BEGIN Given information

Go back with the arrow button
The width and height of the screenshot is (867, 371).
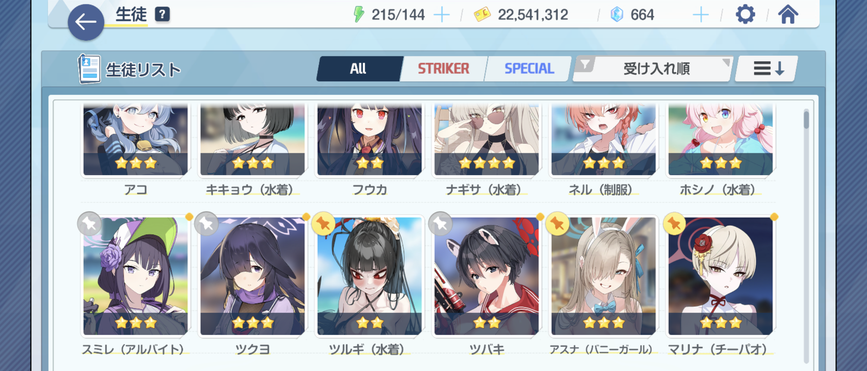coord(86,22)
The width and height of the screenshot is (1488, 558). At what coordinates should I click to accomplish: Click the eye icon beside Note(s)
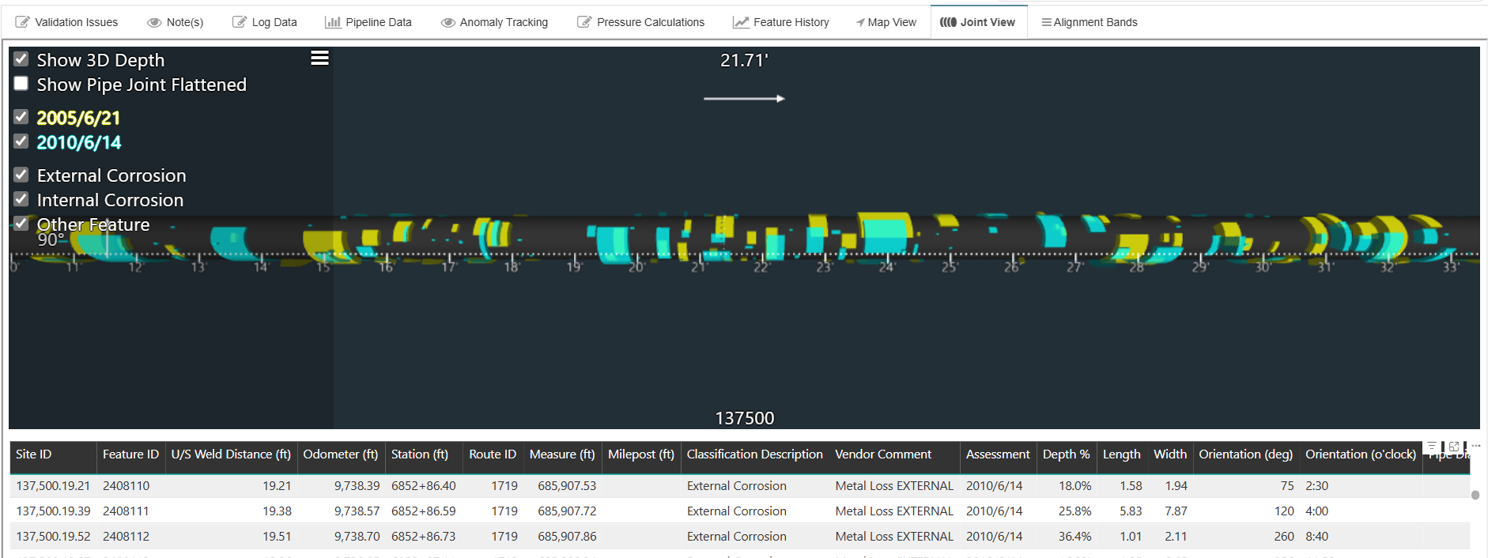154,22
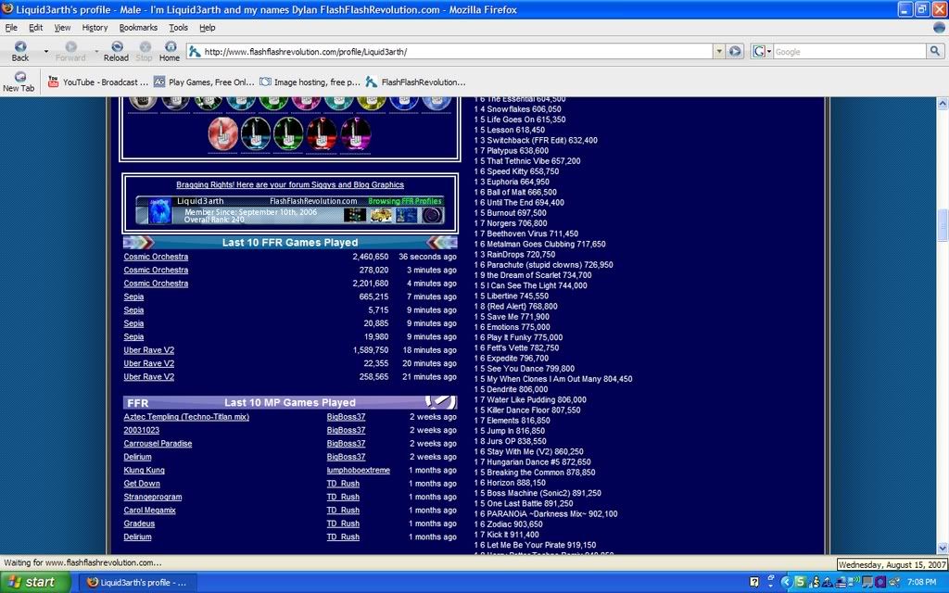The width and height of the screenshot is (949, 593).
Task: Open the Image hosting bookmark
Action: pos(310,82)
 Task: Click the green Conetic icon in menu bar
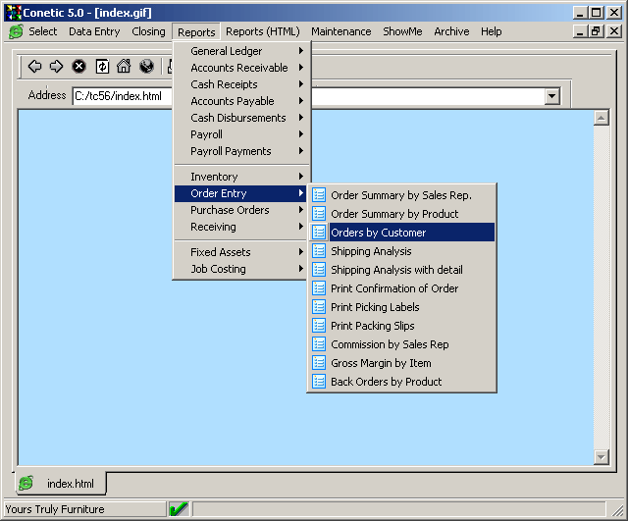point(16,31)
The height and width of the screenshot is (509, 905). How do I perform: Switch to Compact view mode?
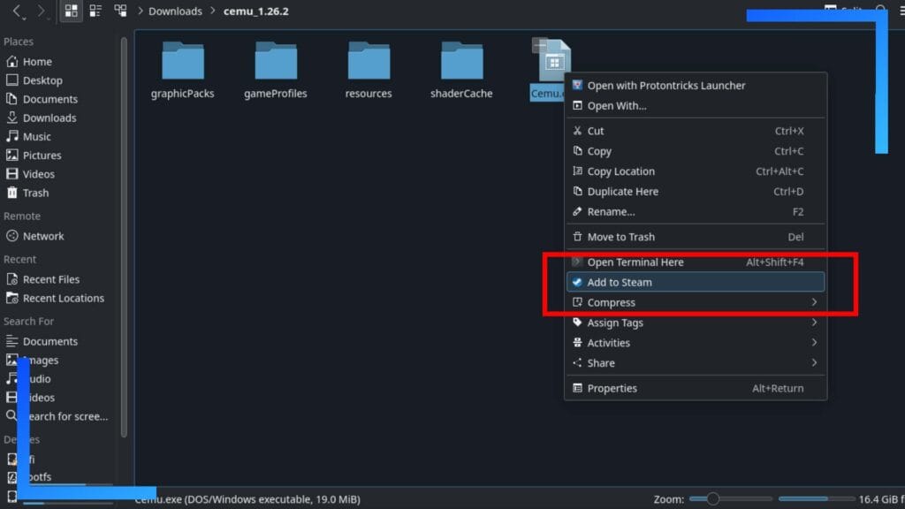95,11
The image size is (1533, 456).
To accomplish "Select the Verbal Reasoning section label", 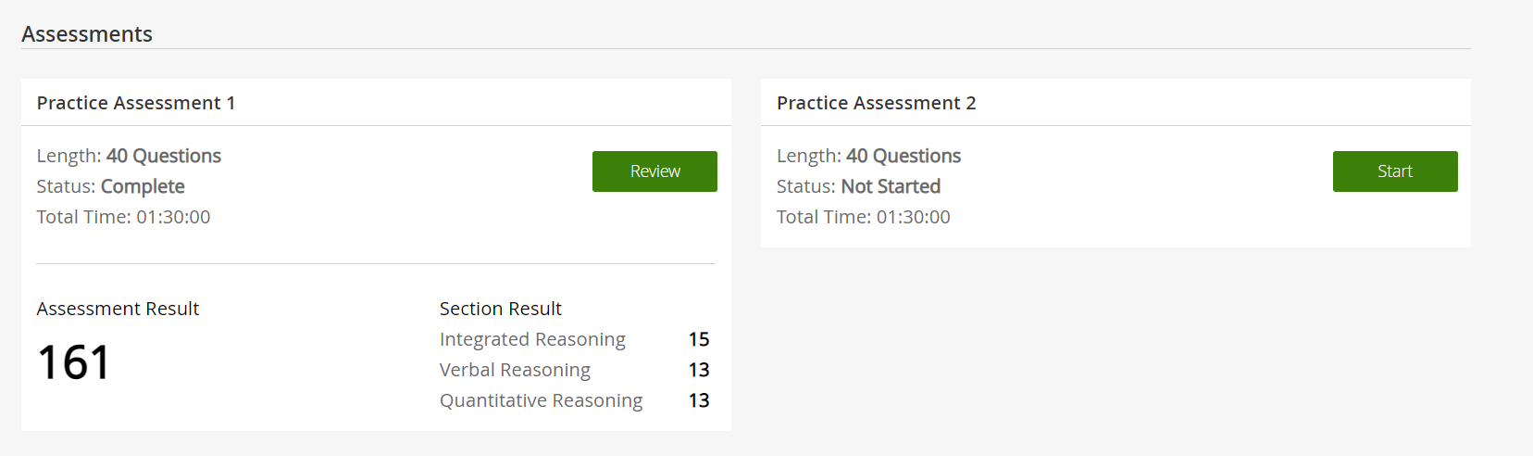I will click(x=515, y=370).
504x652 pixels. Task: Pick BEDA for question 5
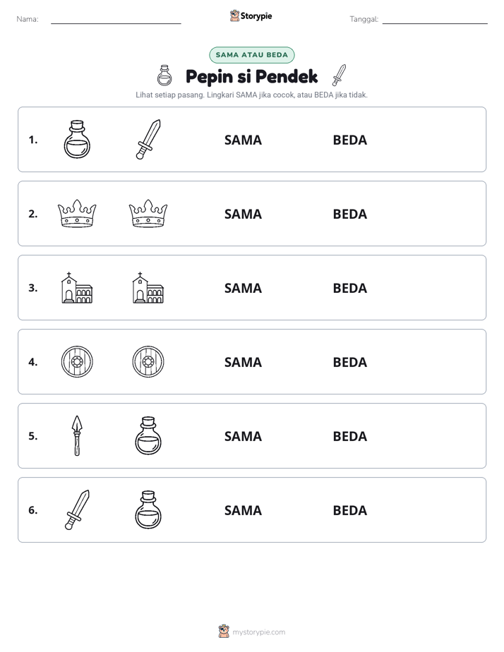click(x=349, y=436)
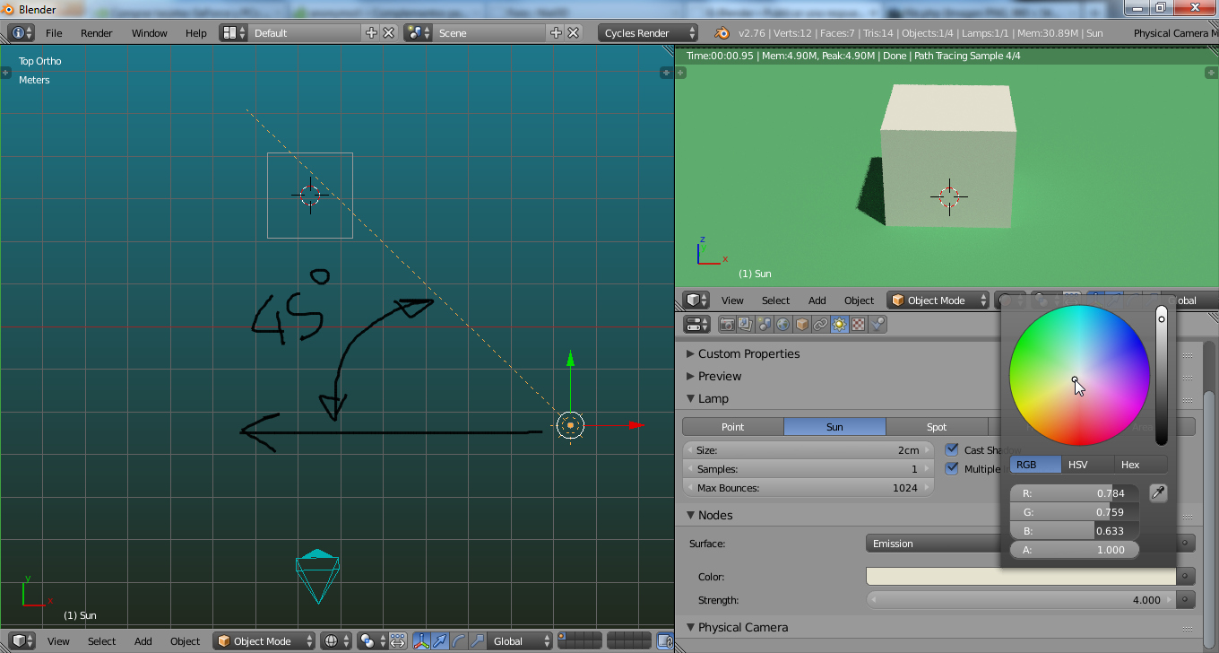The image size is (1219, 653).
Task: Disable the Multiple Importance checkbox
Action: [952, 468]
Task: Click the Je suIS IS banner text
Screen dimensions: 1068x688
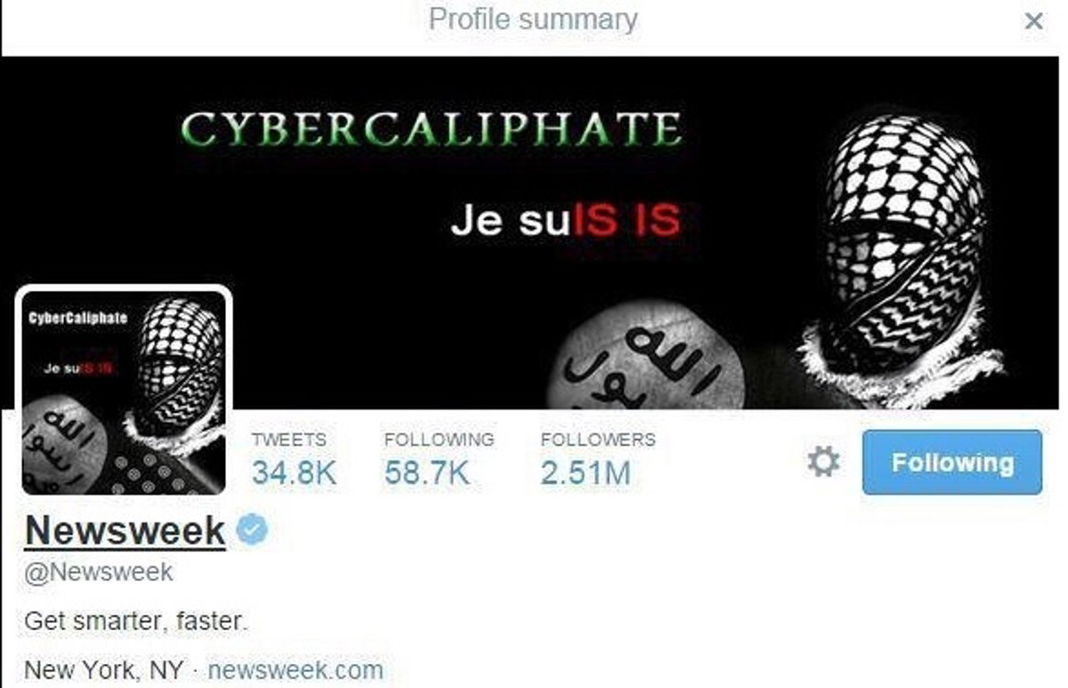Action: [565, 221]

END Given information

Transcribe every line from the one containing "504x652 pixels. Task: Pick" to the end of the listing, exactly and exclusively. Do not carry any picture over.

504x652 pixels. Task: Pick BEDA for question 5
click(x=349, y=436)
The image size is (1219, 653).
Task: Disable the Multiple Importance checkbox
Action: [952, 468]
Task: Click the Je suIS IS banner text
Screen dimensions: 1068x688
Action: [565, 221]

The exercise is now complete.